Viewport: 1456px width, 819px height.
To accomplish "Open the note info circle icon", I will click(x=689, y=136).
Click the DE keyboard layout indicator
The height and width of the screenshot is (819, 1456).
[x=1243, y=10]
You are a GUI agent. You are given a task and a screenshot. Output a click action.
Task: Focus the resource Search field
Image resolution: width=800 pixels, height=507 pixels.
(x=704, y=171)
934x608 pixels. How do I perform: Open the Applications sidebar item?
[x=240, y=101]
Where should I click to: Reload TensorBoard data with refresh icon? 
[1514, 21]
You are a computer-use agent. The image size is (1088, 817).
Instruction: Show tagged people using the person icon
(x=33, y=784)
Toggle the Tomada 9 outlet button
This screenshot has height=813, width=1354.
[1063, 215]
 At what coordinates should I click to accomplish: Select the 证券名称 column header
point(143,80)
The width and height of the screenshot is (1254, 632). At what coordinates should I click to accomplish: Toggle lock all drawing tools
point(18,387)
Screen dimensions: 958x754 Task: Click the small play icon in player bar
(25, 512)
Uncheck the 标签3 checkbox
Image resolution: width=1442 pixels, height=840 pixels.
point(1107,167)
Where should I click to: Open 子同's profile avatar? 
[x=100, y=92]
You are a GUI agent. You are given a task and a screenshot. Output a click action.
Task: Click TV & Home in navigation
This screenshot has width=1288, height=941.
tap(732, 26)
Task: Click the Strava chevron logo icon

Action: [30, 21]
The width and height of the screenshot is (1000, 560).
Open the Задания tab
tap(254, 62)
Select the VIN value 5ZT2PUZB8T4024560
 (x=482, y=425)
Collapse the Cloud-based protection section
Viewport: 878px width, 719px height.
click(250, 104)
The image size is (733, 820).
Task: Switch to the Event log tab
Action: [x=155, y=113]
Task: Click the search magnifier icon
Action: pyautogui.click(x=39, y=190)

◆ **Aim**
Retype all of the entries above verbatim, line for line.

◆ **The solution**
Viewport: 1456px width, 819px height.
To accomplish "Open the note info circle icon", I will click(x=689, y=136).
Click the DE keyboard layout indicator
The height and width of the screenshot is (819, 1456).
[x=1243, y=10]
You are a GUI agent. You are given a task and a screenshot. Output a click action.
Task: Focus the resource Search field
Image resolution: width=800 pixels, height=507 pixels.
(x=704, y=171)
934x608 pixels. How do I perform: Open the Applications sidebar item?
[x=240, y=101]
Where should I click to: Reload TensorBoard data with refresh icon? 
[1514, 21]
You are a computer-use agent. The image size is (1088, 817).
Instruction: Show tagged people using the person icon
(x=33, y=784)
Toggle the Tomada 9 outlet button
This screenshot has height=813, width=1354.
[1063, 215]
 At what coordinates should I click to accomplish: Select the 证券名称 column header
point(143,80)
The width and height of the screenshot is (1254, 632). At what coordinates should I click to accomplish: Toggle lock all drawing tools
point(18,387)
Screen dimensions: 958x754 Task: Click the small play icon in player bar
(25, 512)
Uncheck the 标签3 checkbox
Image resolution: width=1442 pixels, height=840 pixels.
point(1107,167)
Where should I click to: Open 子同's profile avatar? 
[x=100, y=92]
You are a GUI agent. You are given a task and a screenshot. Output a click action.
Task: Click TV & Home in navigation
This screenshot has width=1288, height=941.
tap(732, 26)
Task: Click the Strava chevron logo icon

Action: [30, 21]
The width and height of the screenshot is (1000, 560).
Open the Задания tab
tap(254, 62)
Select the VIN value 5ZT2PUZB8T4024560
 (x=482, y=425)
Collapse the Cloud-based protection section
Viewport: 878px width, 719px height.
click(250, 104)
The image size is (733, 820).
Task: Switch to the Event log tab
Action: [x=155, y=113]
Task: Click the search magnifier icon
Action: pyautogui.click(x=39, y=190)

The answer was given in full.